Dubai schools drug survey: All about meth

88% of those surveyed believe use of methamphetamine not criminal act

Use of methamphetamine is illegal and a criminal act in the UAE. Lack of awareness among students is the main reason for its rampant use, according to a study.

The General Department of Forensic Science and Criminology, Dubai Police, conducted a survey of schools and found majority of students who used the stimulant obtained it from friends.

The study reveals seven reasons why students use methamphetamine.

The main reason being lack of awareness. 88 per cent believe it is not a criminal act. While 41 per cent said the drug was easily available, another 41 per cent said friends and other influences were the reason why the use of the drug is spreading.

Meanwhile, 35 per cent said it acted as an anesthetic and would like to try it, another 35 per cent said it leads to ecstasy. 29 per cent said that the drug is used during leisure time. 11 per cent of those included in the study said they did not know it was a narcotic substance.

The study revealed, 47 per cent of those surveyed obtained the drug through friends, while 35 per cent confirmed they got it through the dealers or peddlers, while 17 per cent got it through the internet.

The student respondents confirmed that three grams of methamphetamine cost Dh500.

Of the 17 students who used the drug, 11 are extroverts and 6 introverts, the study revealed.

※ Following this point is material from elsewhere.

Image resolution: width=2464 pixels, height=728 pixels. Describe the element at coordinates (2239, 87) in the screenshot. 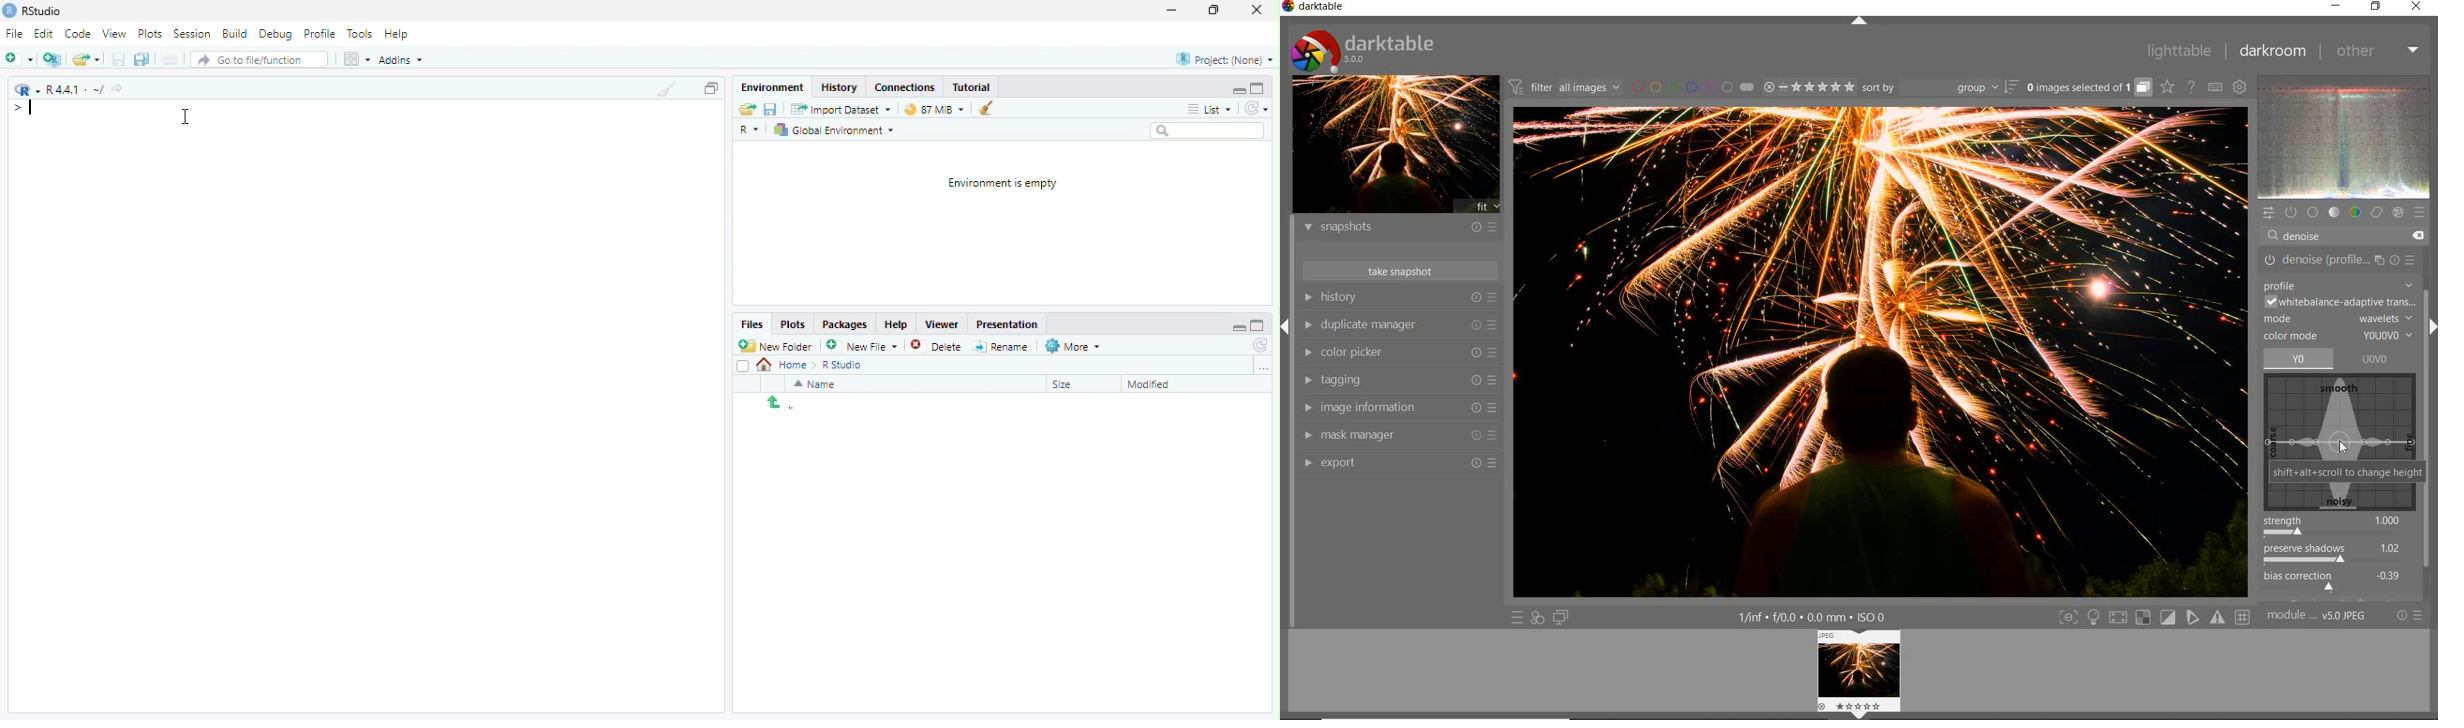

I see `show global preferences` at that location.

As for the methods used, 76 per cent of those surveyed said they used Al-Modawakh – similar to smoking pipes - and 17 per cent said they used paper rolls of cigarettes and one claimed using it with tea.

Detailing the effects of using the drug, 88 per cent said it made them euphoric and gave temporary happiness, while 23 per cent said they suffered from nausea and 17 per cent said they were tired.

About 53 per cent said the effect of the drug lasted for half-an-hour or more; 54 per cent said they suffered from symptoms similar to depression and 47 per cent said they suffered from fear and anxiety, while 35  per cent said they suffered from delirium and phobias. About 17 per cent said that the effect lasted two hours.

The study recommended the need to educate young people on the dangers of synthetic drugs.

It also recommended the inclusion of synthetic drugs within the drug table, so as to curb its promotion.

Smokers in schools

Meanwhile, 14.6 per cent students in Dubai schools smoke. And the percentage among university students is about 17.9 per cent, said the Dubai Health Authority (DHA).

An 'Al Khaleej' report said the DHA awareness campaign ‘Dubai Free of Tobacco’ launched in 2009 has so far benefitted more than 20,000 people.

The DHA has now launched another awareness campaign - organised by Al Afya Centre, Zayed University Dubai branch -  called ‘No smoking’, which includes several competitions focusing on the ill-effects of smoking.

Dr Hanan Obaid, head of community health services programmes, DHA, said this campaign aims to make Dubai tobacco-free.

Dr Shamsa bin Hammad, head of Al Afya Center said campaign included a number of lectures to raise awareness on the harms of smoking.